The east-west road through Williams Ford is not heavily traveled, especially in winter. The southern road—also called the “Wire Road,” because the telegraph line runs alongside it—connects Williams Ford to the railhead at Connaught, and thus sustains a great deal of traffic. But the east-west road goes essentially nowhere: it is a remnant of a road of the secular ancients, traversed mainly by Tipmen and freelance antiquarians, and then only in the warmer months. I suppose, if you followed the old road as far is it would take you, you might reach the Great Lakes, or somewhere farther east, in that direction; and, the opposite way, you could get yourself lost among washouts and landfalls in the Rocky Mountains. But the railroad—and a parallel turnpike farther south—had obviated the need for all that trouble.

Nevertheless, the east-west road was closely watched where it left the outskirts of Williams Ford. The Reserves had posted a man on a hill overlooking it, the same hill where Julian and Sam and I had paused for blackberries on our way from the Tip last October. But it is a fact that the Reserve troops were held in Reserve, and not sent to the front lines, mainly because of some disabling flaw of body or mind; some were wounded veterans, missing a hand or an arm; some were too simple or sullen to function in a disciplined body of soldiers. I cannot say anything for certain about the man posted as lookout on the hill, but if he was not a fool he was at least utterly unconcerned about concealment, for his silhouette (and that of his rifle) stood etched against the bright eastern sky for all to see. But maybe that was the intent: to let prospective fugitives know their way was barred.

Not every way was barred, however, not for someone who had grown up in Williams Ford and hunted everywhere on its perimeter.

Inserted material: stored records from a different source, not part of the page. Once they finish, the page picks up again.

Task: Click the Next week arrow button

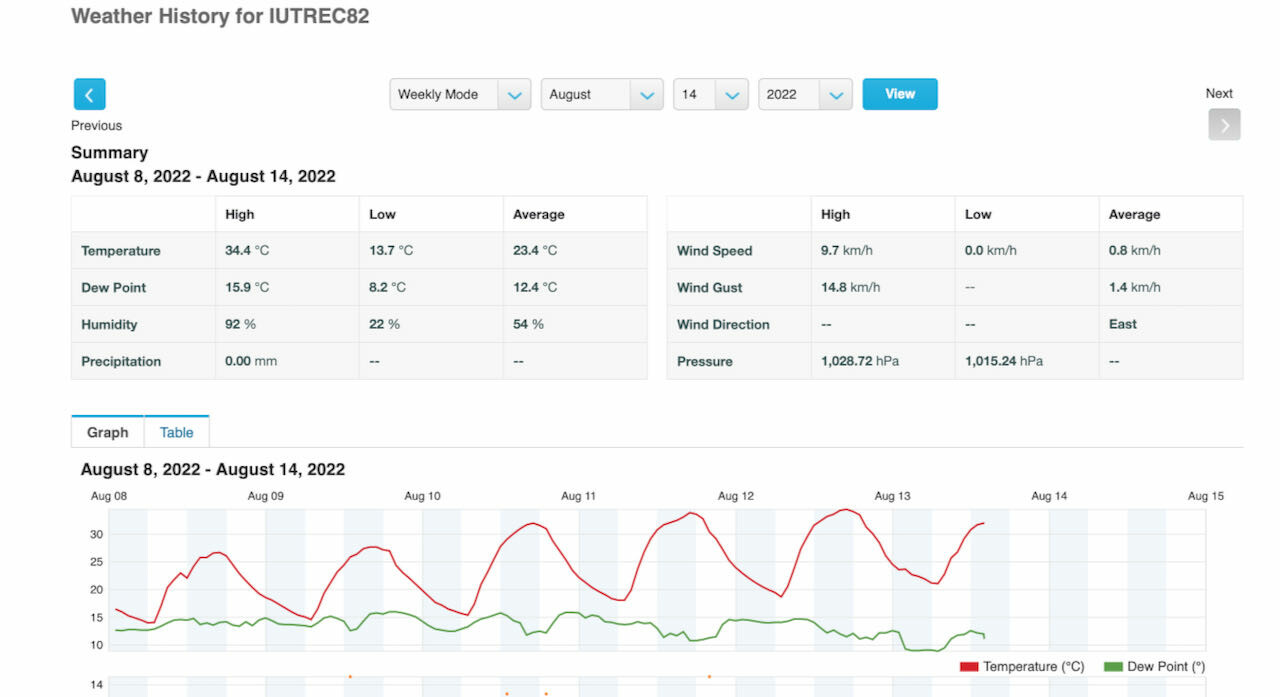Action: click(x=1224, y=124)
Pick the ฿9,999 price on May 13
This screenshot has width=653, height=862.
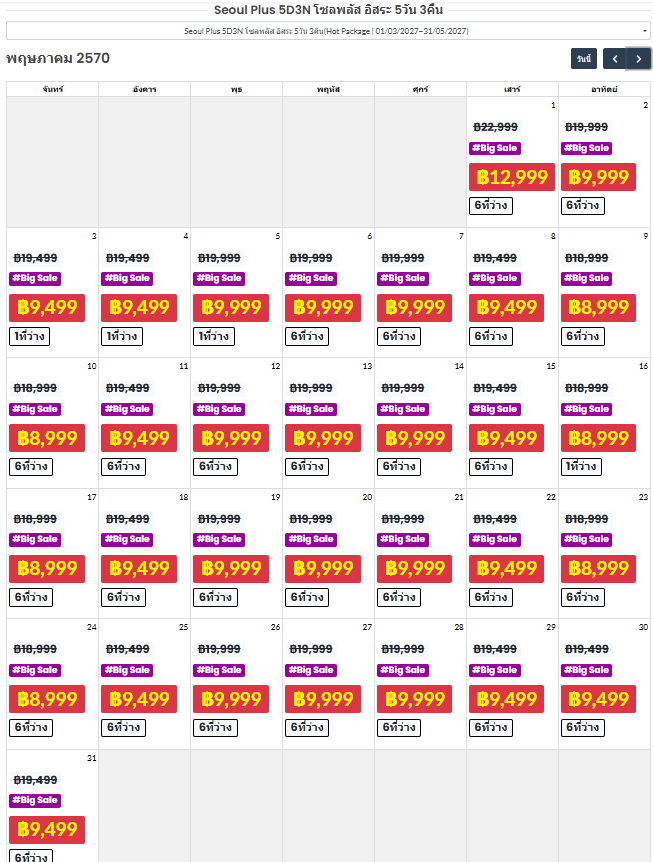[323, 438]
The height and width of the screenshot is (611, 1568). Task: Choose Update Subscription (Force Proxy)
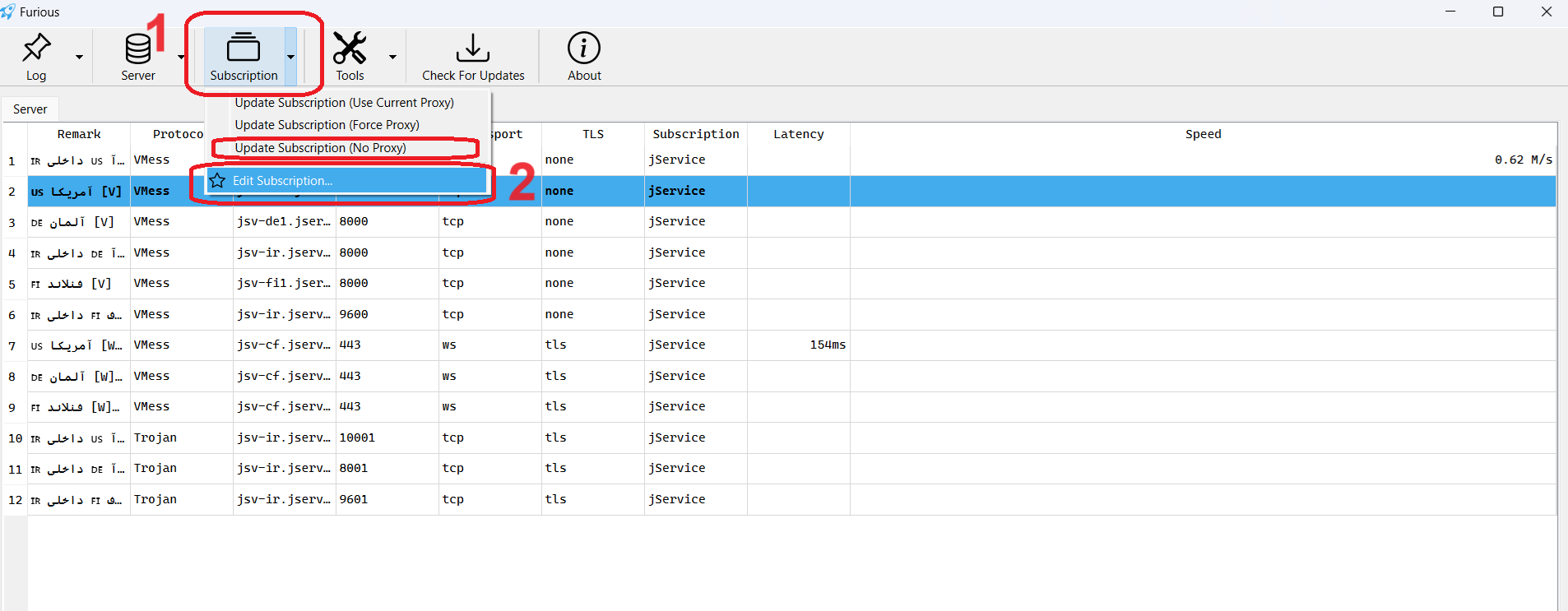327,125
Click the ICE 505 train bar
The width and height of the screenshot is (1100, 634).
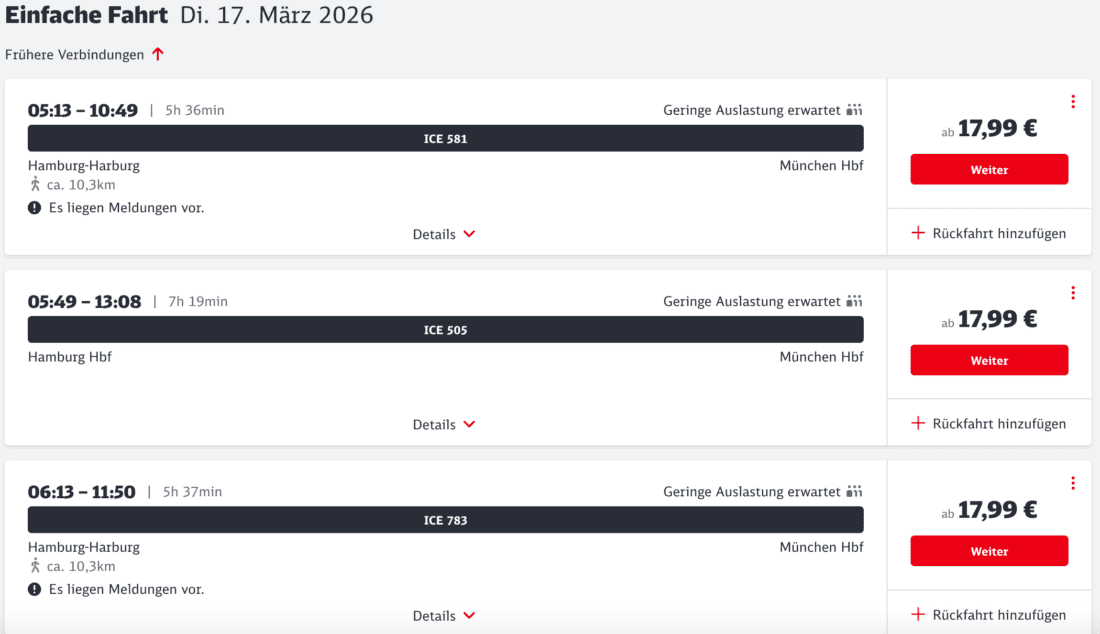click(445, 330)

Instead of following Julian directly I rode north a distance, and then through the crowded lanes of an encampment of indentured laborers (whose ragged children gaped at me from the glassless windows of their shanties, and whose soft-coal fires made a smoky gauze of the motionless air). This route connected with lanes cut through the wheat fields for the transportation of harvests and field-hands—lanes that had been deepened by years of use, so that I rode behind a berm of earth and snake rail fences, hidden from the distant sentinel. When I was safely east, I came down a cattle-trail that reconnected me with the east-west road.

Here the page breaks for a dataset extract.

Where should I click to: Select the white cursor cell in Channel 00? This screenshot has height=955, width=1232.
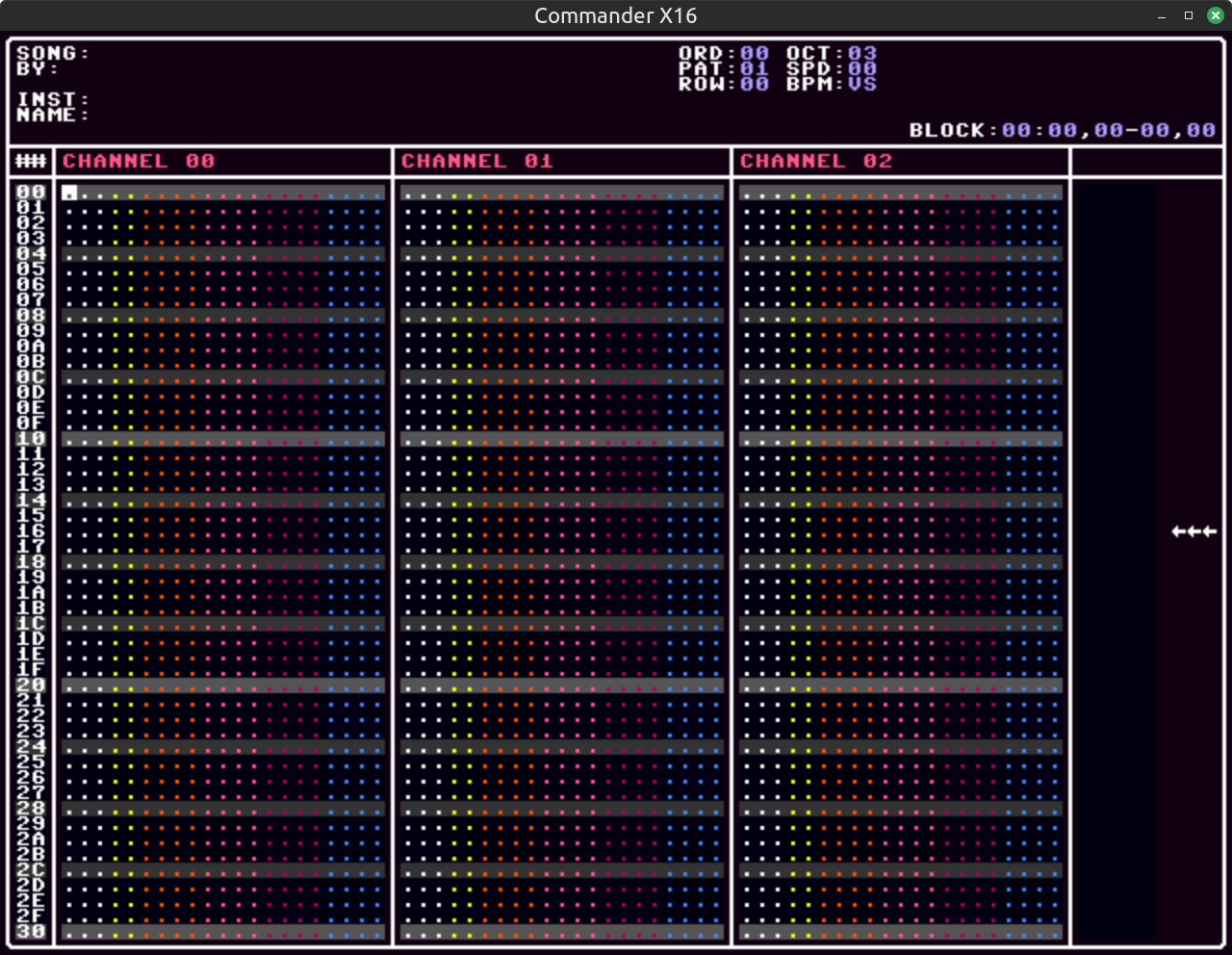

On which I was able to read the same signs that had alerted me back at Williams Ford, thanks to the fine layer of snow still undisturbed by any wind.

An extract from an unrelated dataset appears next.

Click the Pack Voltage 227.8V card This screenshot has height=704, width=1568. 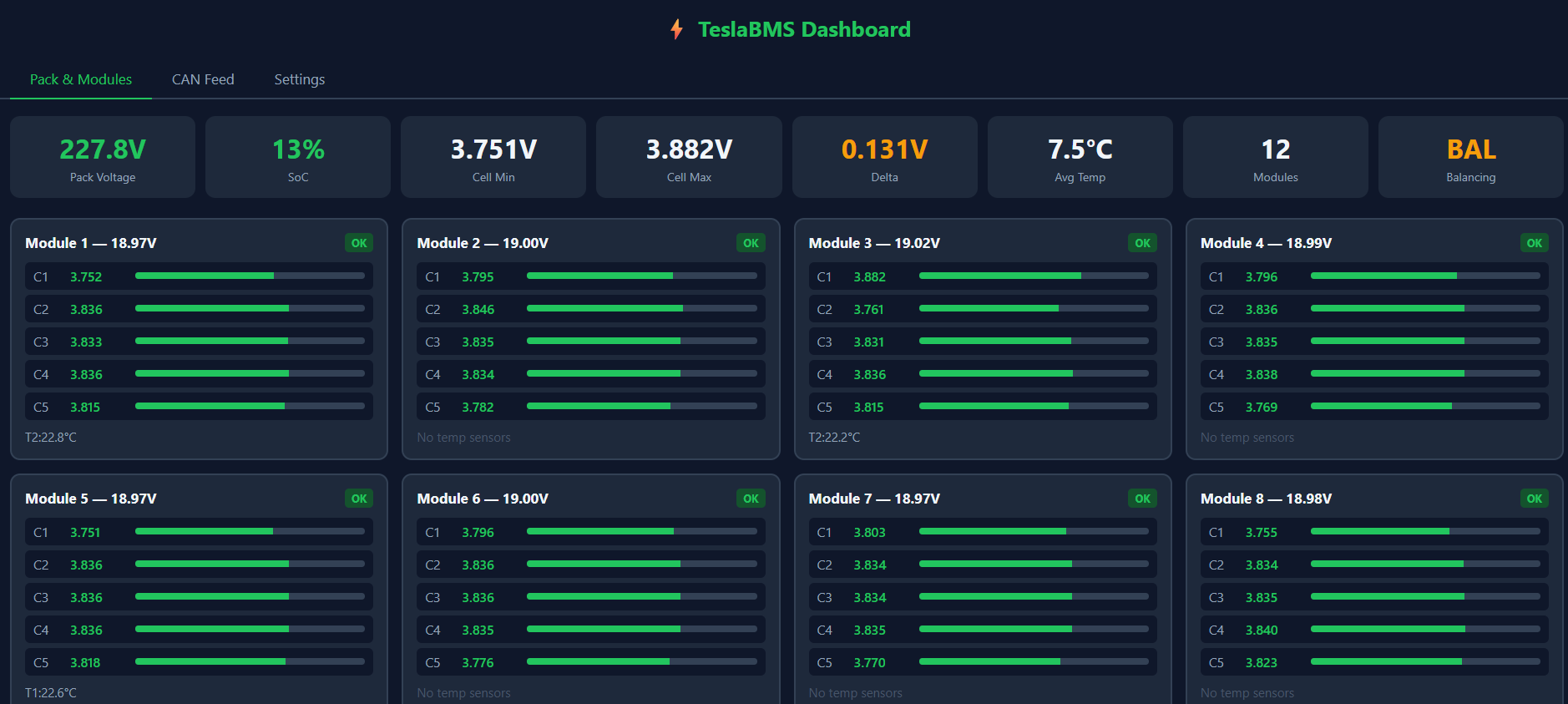point(103,158)
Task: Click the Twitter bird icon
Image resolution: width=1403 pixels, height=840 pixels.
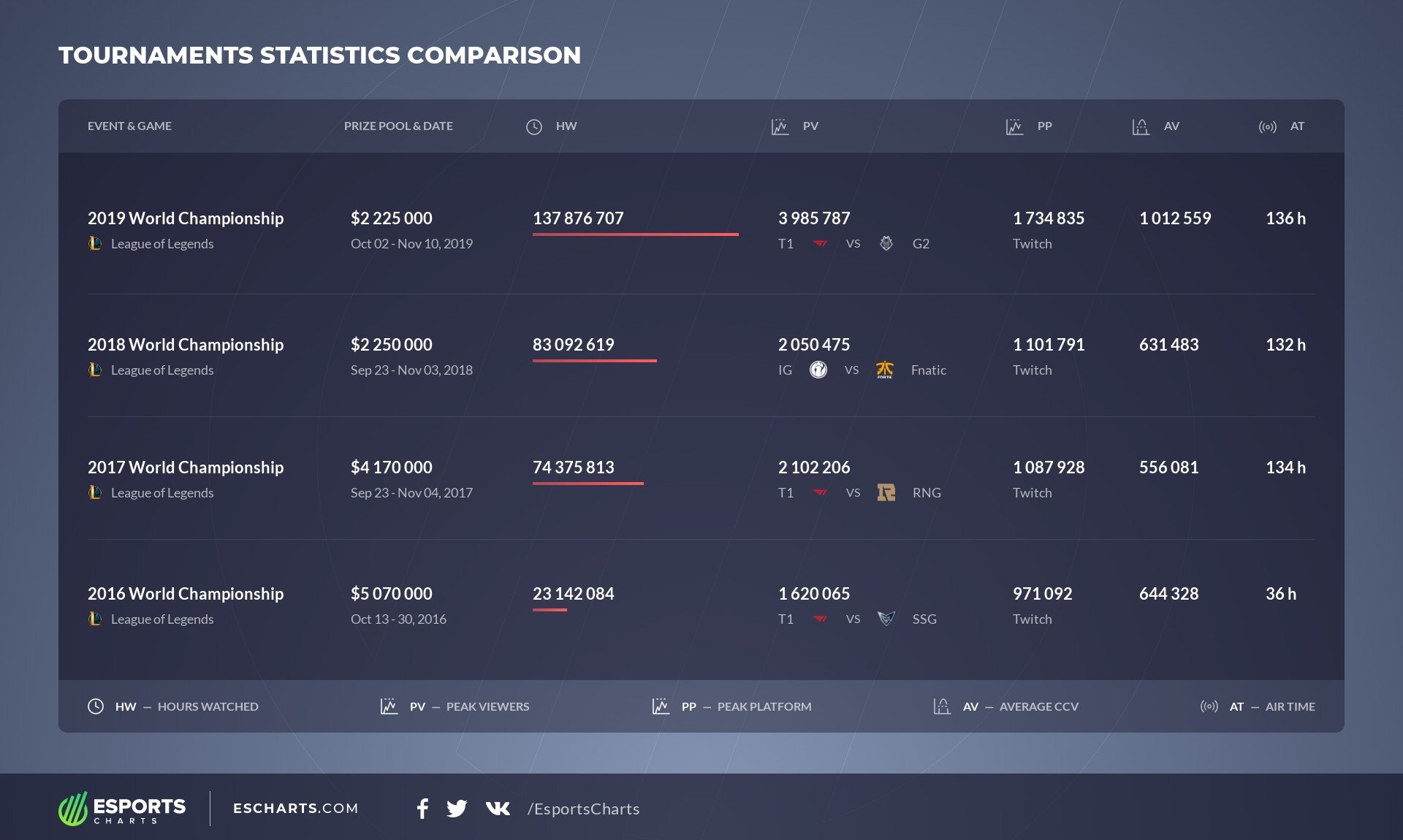Action: coord(457,808)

Julian had come this way. He had done as he had intended, and ridden toward Lundsford before midnight. The snow had stopped soon thereafter, leaving his horse’s hoof-prints clearly visible, though softened and half-covered.

But his were not the only tracks: there was a second set, more crisply defined and hence more recent, probably set down during the night; and this was what I had seen at the crossroads in Williams Ford: evidence of pursuit. Someone had followed Julian, without Julian’s knowledge. This had dire implications, the only redeeming circumstance being the fact of a single pursuer rather than a company of men. If the powerful people of the Estate had known that it was Julian Comstock who had fled, they would surely have sent an entire brigade to bring him back. I supposed Julian had been mistaken for a simple miscreant, a labor refugee, or a youngster fleeing the conscription, and that he had been followed by some ambitious Reservist. Otherwise that whole imagined battalion might be right behind me… or perhaps soon would be, since Julian’s absence must have been noted by now. I rode east, adding my own track to these two.